**Exercise aim:** Images don't belong in the copy. Output the rest of the data exactly.

Records from a collection:
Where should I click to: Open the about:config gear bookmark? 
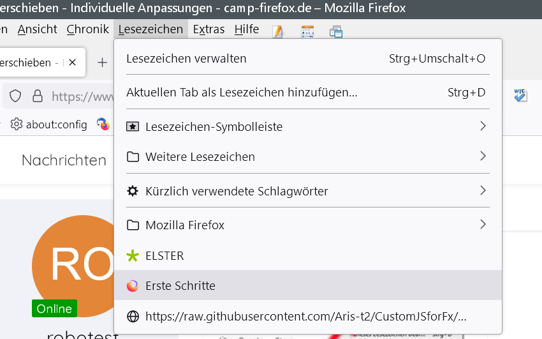49,124
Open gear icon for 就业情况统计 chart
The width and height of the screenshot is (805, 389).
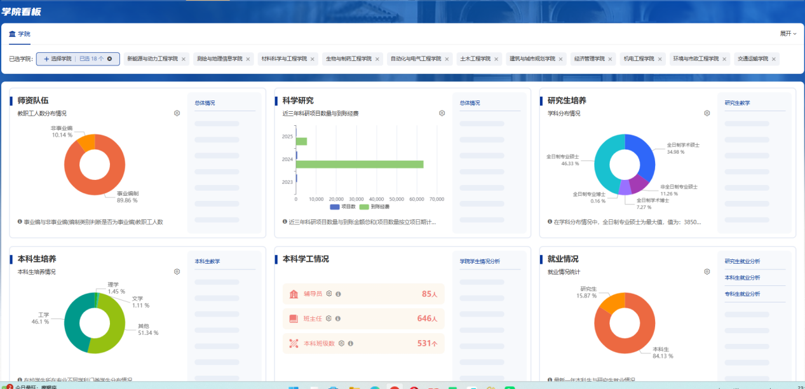click(x=707, y=271)
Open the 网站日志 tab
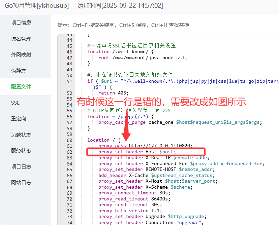The width and height of the screenshot is (279, 225). click(21, 183)
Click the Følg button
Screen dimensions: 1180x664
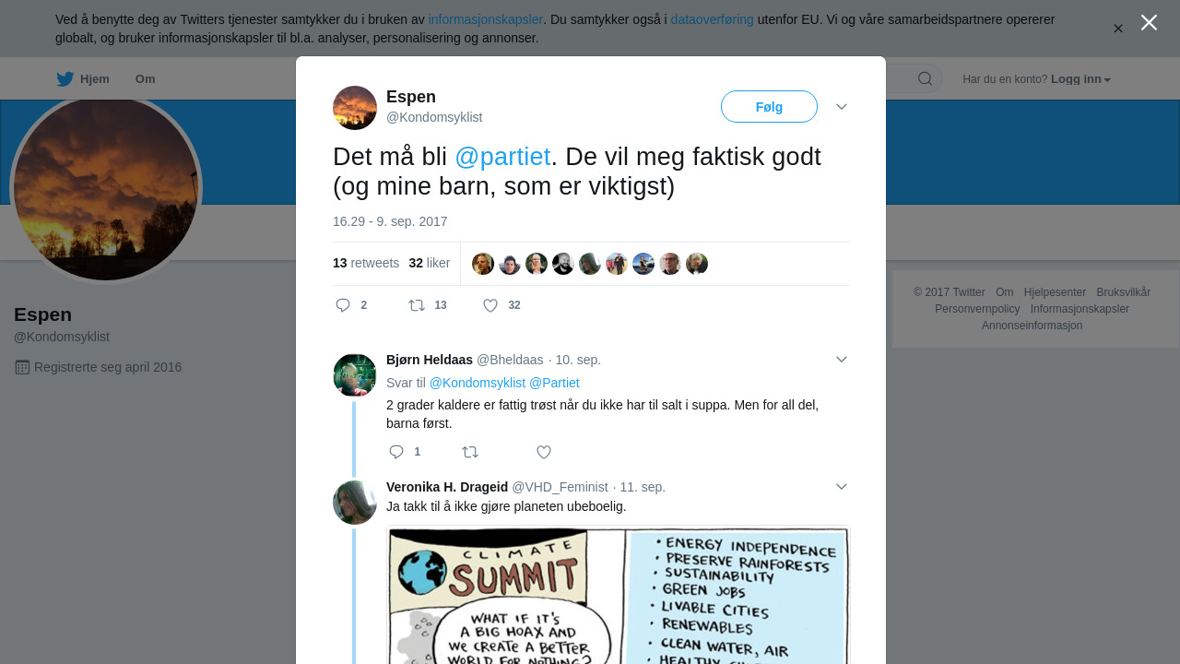coord(769,107)
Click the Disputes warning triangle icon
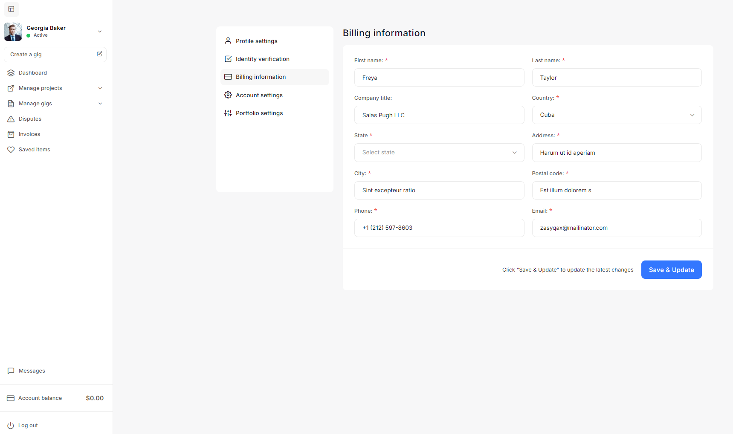The height and width of the screenshot is (434, 733). coord(11,119)
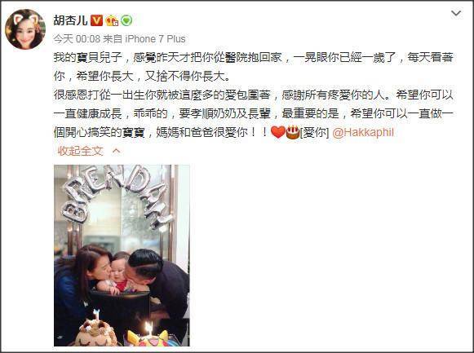474x353 pixels.
Task: Click the iPhone 7 Plus source link
Action: coord(155,39)
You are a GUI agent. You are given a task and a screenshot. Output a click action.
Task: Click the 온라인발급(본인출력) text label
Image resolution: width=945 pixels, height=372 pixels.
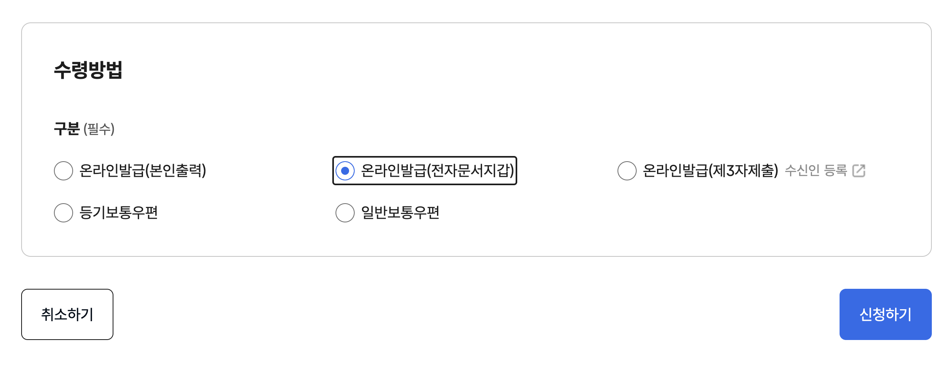point(143,171)
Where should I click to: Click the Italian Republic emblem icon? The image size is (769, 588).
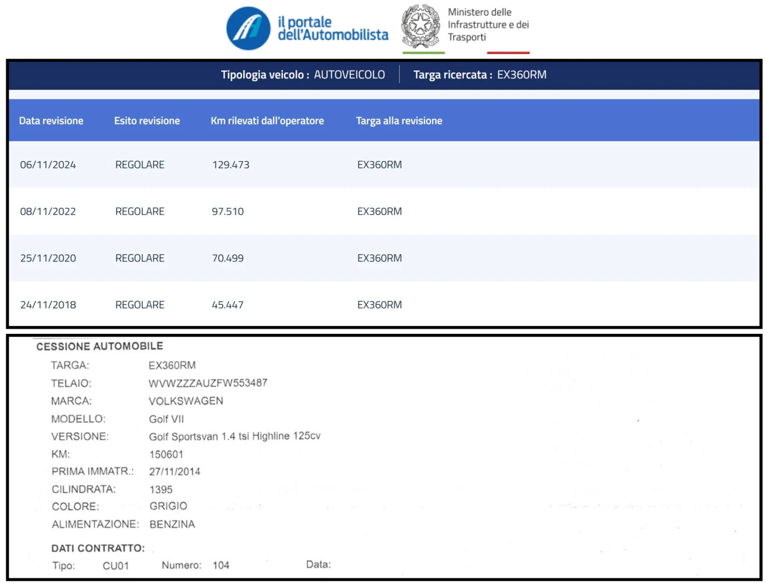point(421,26)
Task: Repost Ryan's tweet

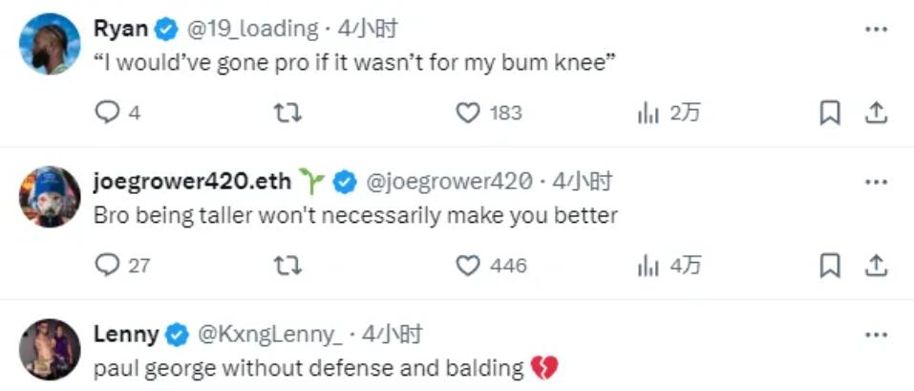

**Result of the exercise:**
Where should I click to: Open the about:config gear bookmark? 
49,124
Open gear icon for 就业情况统计 chart
The width and height of the screenshot is (805, 389).
click(x=707, y=271)
Open the 网站日志 tab
The width and height of the screenshot is (279, 225). click(21, 183)
Click the Følg button
Screen dimensions: 1180x664
coord(769,107)
Click the Disputes warning triangle icon
The height and width of the screenshot is (434, 733). coord(11,119)
474x353 pixels.
Task: Click the iPhone 7 Plus source link
Action: coord(155,39)
You are a GUI agent. You are given a task and a screenshot. Output a click action.
Task: Click the 온라인발급(본인출력) text label
Image resolution: width=945 pixels, height=372 pixels.
point(143,171)
Where should I click to: Click the Italian Republic emblem icon? The image size is (769, 588).
point(421,26)
Task: Repost Ryan's tweet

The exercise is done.